(Entries for finding text and elements)

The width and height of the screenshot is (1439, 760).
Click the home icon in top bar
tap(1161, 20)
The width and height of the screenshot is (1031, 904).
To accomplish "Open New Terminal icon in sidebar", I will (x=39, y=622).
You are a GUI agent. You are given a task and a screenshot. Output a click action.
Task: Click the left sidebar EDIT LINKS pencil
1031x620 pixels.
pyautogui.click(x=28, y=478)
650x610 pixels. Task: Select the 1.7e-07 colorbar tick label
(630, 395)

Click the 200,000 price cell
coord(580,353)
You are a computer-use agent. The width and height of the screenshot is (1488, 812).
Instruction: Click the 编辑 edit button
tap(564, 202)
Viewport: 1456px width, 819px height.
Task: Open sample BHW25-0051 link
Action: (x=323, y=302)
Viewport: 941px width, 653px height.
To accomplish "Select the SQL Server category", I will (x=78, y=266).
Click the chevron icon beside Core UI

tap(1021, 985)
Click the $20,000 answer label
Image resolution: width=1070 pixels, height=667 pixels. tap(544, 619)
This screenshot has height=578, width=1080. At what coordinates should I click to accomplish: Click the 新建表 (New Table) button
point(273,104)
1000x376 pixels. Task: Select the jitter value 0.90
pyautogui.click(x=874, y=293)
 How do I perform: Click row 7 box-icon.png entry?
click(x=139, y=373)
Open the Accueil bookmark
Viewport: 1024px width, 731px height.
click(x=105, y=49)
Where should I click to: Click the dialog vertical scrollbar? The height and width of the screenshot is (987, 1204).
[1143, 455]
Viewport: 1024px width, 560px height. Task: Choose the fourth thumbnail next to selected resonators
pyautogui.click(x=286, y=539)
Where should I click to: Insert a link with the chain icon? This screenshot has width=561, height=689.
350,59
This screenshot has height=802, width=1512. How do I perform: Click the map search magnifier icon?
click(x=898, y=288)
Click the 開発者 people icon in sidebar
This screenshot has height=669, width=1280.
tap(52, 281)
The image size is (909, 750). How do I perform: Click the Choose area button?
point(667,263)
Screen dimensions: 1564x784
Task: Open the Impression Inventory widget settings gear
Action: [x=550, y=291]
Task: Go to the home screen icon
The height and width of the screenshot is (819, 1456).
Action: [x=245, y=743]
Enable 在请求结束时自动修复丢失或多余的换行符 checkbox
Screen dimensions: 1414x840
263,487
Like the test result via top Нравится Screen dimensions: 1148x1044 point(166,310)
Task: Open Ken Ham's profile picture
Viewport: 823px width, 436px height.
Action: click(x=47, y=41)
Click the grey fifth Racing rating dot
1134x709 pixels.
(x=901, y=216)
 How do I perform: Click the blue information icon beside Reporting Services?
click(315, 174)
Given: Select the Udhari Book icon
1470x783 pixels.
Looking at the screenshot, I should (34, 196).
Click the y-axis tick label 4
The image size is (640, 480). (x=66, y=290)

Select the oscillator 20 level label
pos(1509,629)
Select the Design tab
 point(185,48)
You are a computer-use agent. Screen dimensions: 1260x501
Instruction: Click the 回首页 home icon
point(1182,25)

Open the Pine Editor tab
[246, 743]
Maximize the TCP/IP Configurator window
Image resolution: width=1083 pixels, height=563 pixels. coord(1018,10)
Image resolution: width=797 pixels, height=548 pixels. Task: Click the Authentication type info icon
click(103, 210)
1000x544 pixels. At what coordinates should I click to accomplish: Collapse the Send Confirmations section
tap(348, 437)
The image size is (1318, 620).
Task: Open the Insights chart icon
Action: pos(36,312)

◆ **Prompt**:
Recast the lines of the records as a Markdown table with the columns "Row" and "Line". Start at the line containing "Maximize the TCP/IP Configurator window", continue through the end of the records, and leave out blank lines.

◆ **Written response**:
| Row | Line |
|---|---|
| 1 | Maximize the TCP/IP Configurator window |
| 2 | Image resolution: width=1083 pixels, height=563 pixels. coord(1018,10) |
| 3 | Image resolution: width=797 pixels, height=548 pixels. Task: Click the Authentication type info icon |
| 4 | click(103, 210) |
| 5 | 1000x544 pixels. At what coordinates should I click to accomplish: Collapse the Send Confirmations section |
| 6 | tap(348, 437) |
| 7 | The image size is (1318, 620). |
| 8 | Task: Open the Insights chart icon |
| 9 | Action: pos(36,312) |